O diretor é figurinha carimbada no festival gaúcho. Levou o Kikito de melhor filme, com Colegas, em 2012, e o de direção, com A despedida, em 2015. Nenhum dos dois é unanimidade. Colegas é sobre um grupo de portadores da síndrome de Down que caem na estrada. O diferencial é a condição dos protagonistas. Fora isso, e já é muito, há que reconhecer, o filme não tem nada de especial. A despedida marcou um upgrade. Juliana Paes é a amante jovem e fogosa do velho Almirante (Nelson Xavier).

Marcelo Galvão ama o cinema popular, e seus filmes dão conta disso. “Cresci vendo bangue-bangue spaghetti, daqueles bem italianos, com meu avô. Sempre quis fazer alguma coisa naquela linha, com muita ação. Não sei se a gente pode falar em heroísmo, porque existem diversos tipos de heróis na trama, e alguns até desaparecem cedo”, diz o diretor.

O matador conta a história de Cabeleira, interpretado por Diogo Morgado. Assassino temido no interior de Pernambuco, ele foi criado pelo cangaceiro Sete Orelhas, que o encontrou, abandonado, ainda bebê. O início, muito estilizado, mostra justamente a onça ameaçando o bebê e Sete Orelhas ao salvá-lo. Passam-se os anos e Cabeleira, adulto, procura o desaparecido Sete Orelhas. Essa busca o leva à cidadezinha controlada a ferro e fogo pelo cruel monsieur Blanchard. O choque é inevitável.

CONTRASTE
O matador dividiu o público na noite de abertura de Gramado. Foi exibido, em competição, logo após João, o maestro, fora de concurso. O longa de Mauro Lima sobre o maestro João Carlos Martins é muito bem produzido, e até bem feito. Dá tratamento sóbrio à história de um obcecado por sexo. Coincidência ou não, tem muito sexo e violência em O matador, mas o tratamento é propositalmente “sujo”, não no sentido moral, mas no estético. Isso valeu acusações a Galvão. Foi chamado de “sádico”.

Qualquer pessoa que se disponha a analisar criticamente os bons westerns italianos – os dos três Sergios: Leone, Sollima e Corbucci –, há de concordar que eles subvertiam os códigos de Hollywood justamente por ser cruéis. Hollywood, por meio de Henry Hathaway, terminou por assimilar essa crueldade, especialmente em Nevada Smith, com Steve McQueen. E hoje temos Quentin Tarantino. Se O matador é sádico, o que serão Django e Os oito odiados? Altruístas é que não, com certeza.

Cabeleira, tal como é criado por Diogo Morgado, divide-se entre a brutalidade e a ternura. Para o diretor, O matador é a história de um ogro (Sete Orelhas) que se humaniza em contato com a criança. Mais tarde, e com Cabeleira, essa história de certa forma vai se repetir. “Talvez esteja aí o traço de heroísmo mais claro dessa história”, admite Galvão.

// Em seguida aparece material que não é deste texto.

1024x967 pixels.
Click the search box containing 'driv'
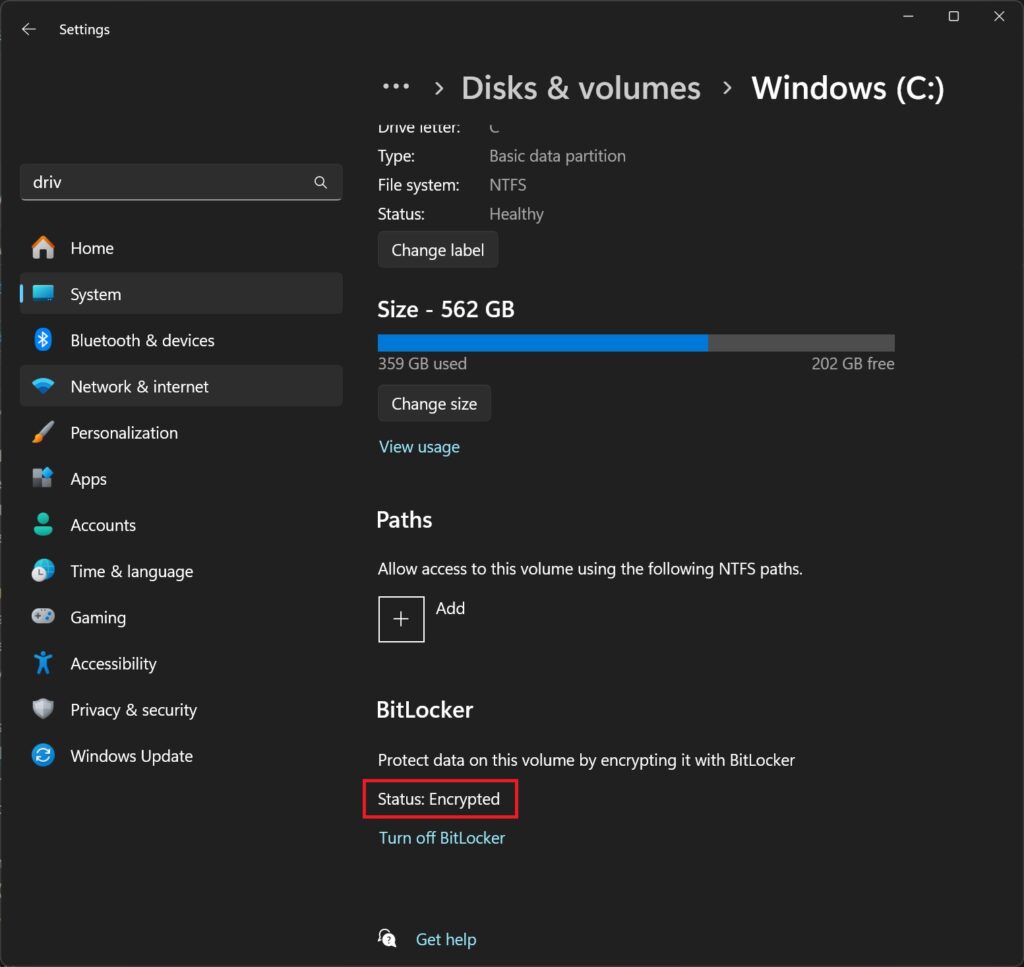[x=180, y=182]
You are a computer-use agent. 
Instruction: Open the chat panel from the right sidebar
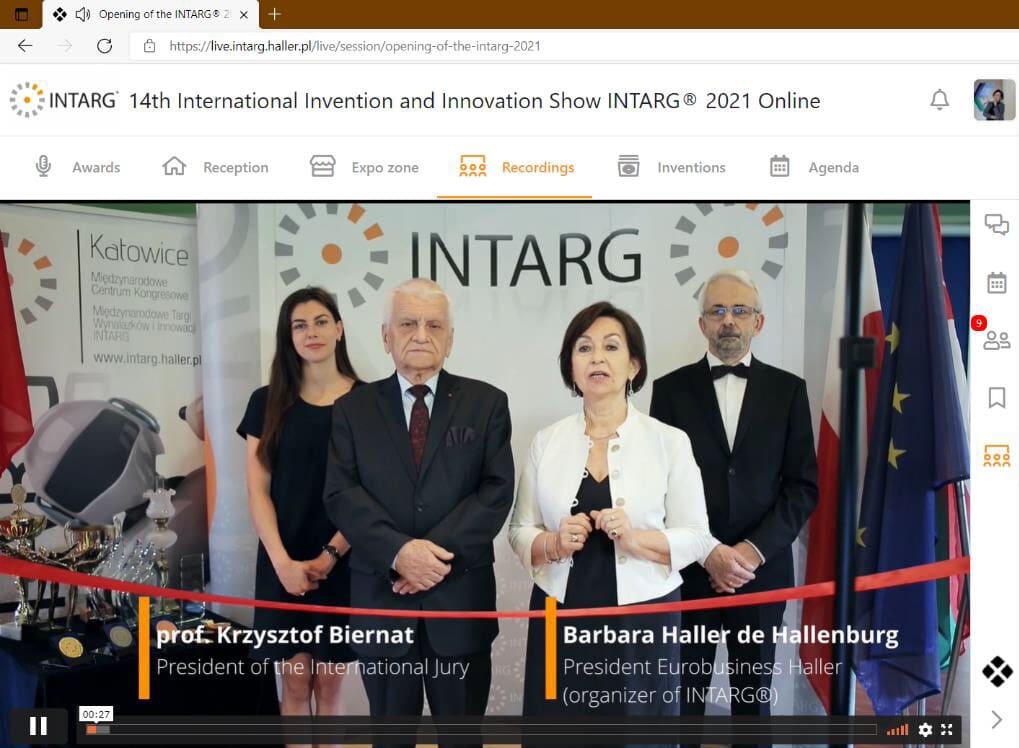pos(996,225)
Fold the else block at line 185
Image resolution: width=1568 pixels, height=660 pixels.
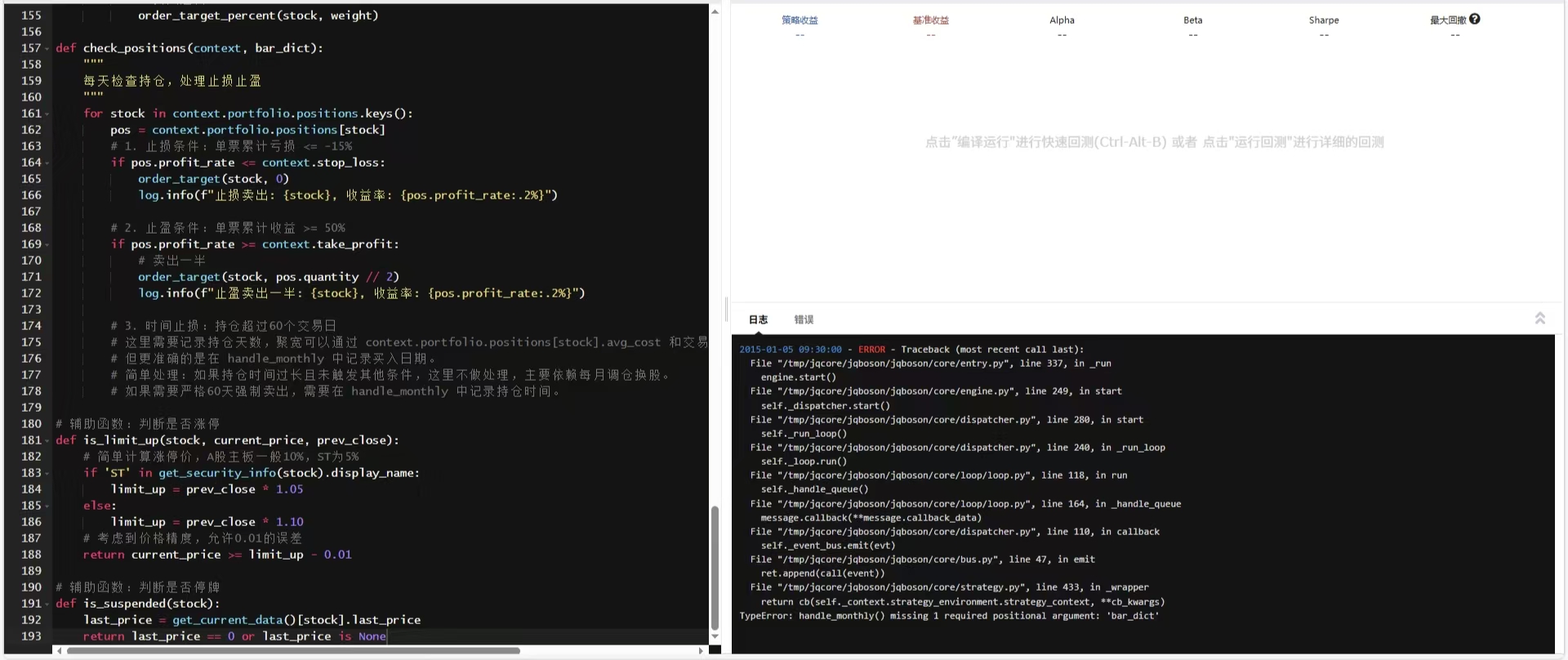pos(47,506)
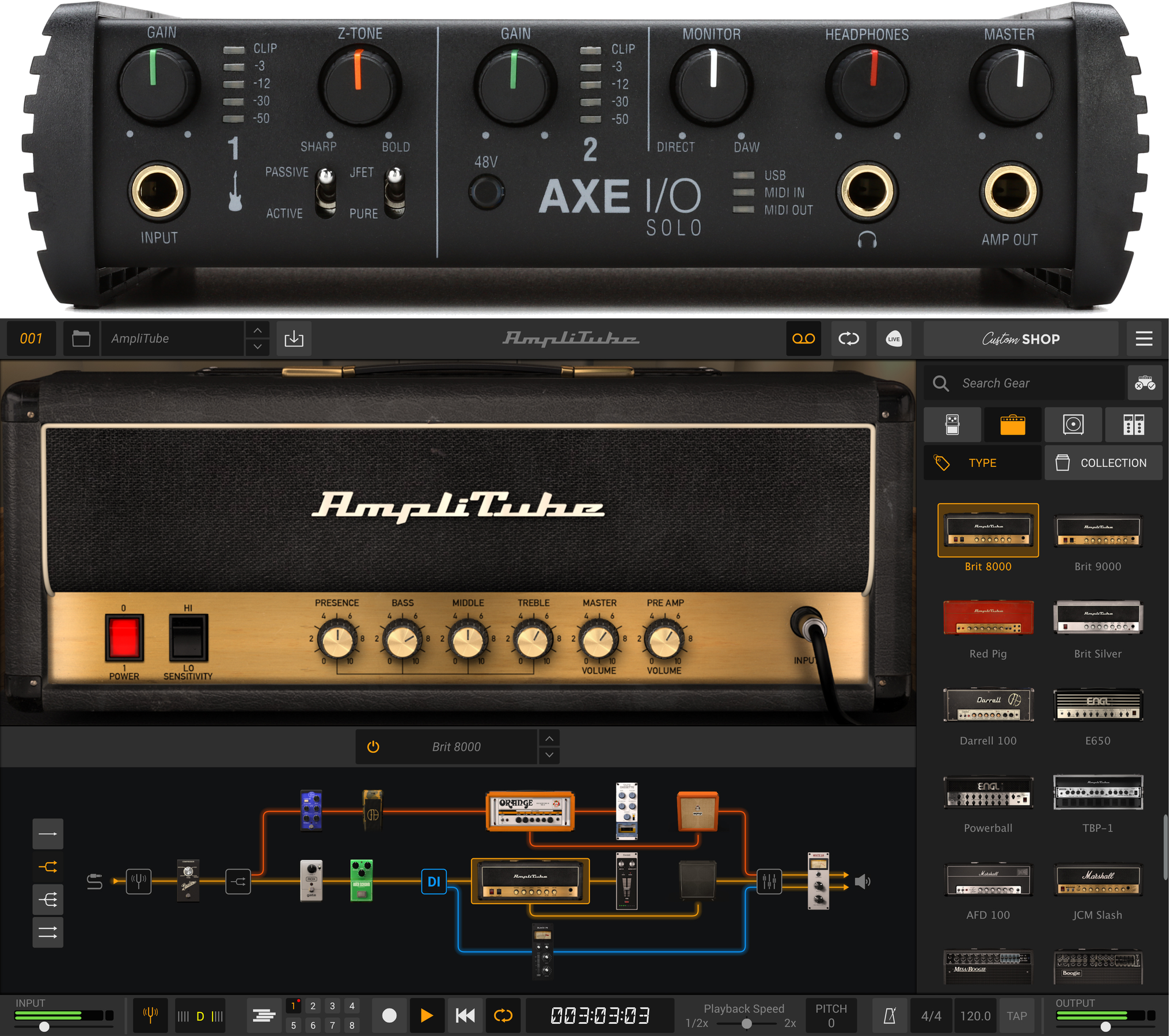Toggle the record button
The image size is (1170, 1036).
(x=389, y=1015)
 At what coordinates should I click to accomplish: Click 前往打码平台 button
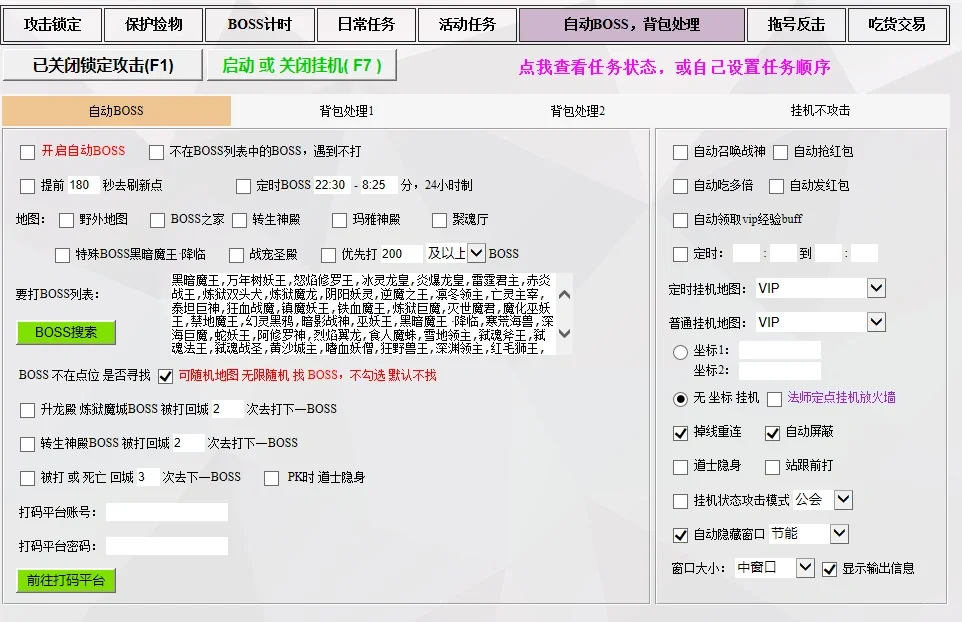click(65, 580)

Em Gramado, O matador ganhou os Kikitos de fotografia (Fabrício Tadeu) e trilha musical (Ed Côrtes). Do elenco participa a atriz (e diretora) portuguesa Maria de Medeiros. Galvão a conheceu, ofereceu o papel e a estrela de Tarantino e Manoel de Oliveira não só aceitou, como disse que sempre quis fazer uma personagem como a que interpreta no filme brasileiro.